-- Opening Marker --

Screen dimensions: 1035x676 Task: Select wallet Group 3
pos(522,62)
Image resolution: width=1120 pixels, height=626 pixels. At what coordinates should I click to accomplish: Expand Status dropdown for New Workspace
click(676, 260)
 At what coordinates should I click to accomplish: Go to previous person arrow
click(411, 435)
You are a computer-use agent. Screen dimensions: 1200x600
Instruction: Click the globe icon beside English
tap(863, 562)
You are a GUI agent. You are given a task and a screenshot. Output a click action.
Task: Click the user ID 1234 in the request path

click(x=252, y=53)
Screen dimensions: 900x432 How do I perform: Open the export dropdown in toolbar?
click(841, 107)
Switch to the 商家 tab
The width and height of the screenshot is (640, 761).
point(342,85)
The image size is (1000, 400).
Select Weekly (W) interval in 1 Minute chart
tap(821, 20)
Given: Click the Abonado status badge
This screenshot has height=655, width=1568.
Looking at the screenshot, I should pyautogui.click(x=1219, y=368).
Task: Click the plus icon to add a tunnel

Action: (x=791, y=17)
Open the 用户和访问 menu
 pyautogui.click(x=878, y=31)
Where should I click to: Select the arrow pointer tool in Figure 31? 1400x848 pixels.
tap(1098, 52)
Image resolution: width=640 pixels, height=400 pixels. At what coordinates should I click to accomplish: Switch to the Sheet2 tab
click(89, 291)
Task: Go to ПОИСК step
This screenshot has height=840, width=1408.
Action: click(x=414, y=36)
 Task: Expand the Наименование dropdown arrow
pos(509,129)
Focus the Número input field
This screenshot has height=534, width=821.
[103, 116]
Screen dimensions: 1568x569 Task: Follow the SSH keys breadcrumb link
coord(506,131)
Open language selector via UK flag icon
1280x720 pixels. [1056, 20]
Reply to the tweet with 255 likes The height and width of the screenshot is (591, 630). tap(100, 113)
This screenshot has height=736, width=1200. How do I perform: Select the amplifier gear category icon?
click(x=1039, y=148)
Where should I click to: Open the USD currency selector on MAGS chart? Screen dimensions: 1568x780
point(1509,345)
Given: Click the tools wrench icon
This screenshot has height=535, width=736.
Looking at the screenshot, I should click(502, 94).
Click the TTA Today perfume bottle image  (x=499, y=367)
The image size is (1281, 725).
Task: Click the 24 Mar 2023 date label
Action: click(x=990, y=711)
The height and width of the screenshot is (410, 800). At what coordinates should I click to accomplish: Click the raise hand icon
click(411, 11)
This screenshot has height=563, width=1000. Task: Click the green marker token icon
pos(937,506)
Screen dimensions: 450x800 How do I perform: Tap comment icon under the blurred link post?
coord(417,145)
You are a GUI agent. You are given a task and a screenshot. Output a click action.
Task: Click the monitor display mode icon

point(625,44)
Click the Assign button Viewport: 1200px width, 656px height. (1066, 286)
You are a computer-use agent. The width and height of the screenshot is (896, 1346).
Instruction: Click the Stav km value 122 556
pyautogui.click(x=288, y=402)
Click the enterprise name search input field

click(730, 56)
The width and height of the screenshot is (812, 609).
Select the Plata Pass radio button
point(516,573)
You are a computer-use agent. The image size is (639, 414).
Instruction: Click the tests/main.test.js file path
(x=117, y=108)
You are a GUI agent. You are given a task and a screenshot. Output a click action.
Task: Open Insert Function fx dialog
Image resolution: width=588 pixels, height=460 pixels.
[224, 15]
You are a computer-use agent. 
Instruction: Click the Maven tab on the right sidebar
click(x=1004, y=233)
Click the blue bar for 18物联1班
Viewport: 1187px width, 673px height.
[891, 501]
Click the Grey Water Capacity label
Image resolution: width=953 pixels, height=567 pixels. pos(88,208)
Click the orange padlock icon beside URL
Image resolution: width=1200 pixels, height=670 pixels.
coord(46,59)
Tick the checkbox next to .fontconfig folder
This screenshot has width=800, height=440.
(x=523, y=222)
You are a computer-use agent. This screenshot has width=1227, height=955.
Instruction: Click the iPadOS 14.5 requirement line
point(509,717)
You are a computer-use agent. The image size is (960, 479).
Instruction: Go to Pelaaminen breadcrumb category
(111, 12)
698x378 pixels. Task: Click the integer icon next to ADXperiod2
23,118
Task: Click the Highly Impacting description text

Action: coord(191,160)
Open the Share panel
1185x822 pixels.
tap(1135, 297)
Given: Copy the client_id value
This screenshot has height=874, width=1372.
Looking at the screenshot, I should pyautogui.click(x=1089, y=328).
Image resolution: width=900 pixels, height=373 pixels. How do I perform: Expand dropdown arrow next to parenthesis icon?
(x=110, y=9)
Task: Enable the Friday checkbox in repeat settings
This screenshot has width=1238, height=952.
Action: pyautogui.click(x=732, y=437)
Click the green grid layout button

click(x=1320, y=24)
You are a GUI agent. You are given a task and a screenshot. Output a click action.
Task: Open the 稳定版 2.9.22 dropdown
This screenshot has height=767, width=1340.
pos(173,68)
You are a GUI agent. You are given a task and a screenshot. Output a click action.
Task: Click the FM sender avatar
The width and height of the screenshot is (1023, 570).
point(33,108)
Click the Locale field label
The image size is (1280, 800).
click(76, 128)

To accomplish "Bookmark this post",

-- Closing Marker --

TASK GOAL: Lines with the string "computer": say how many appear in the entries above, giving the number alone.

WRITTEN RESPONSE: 6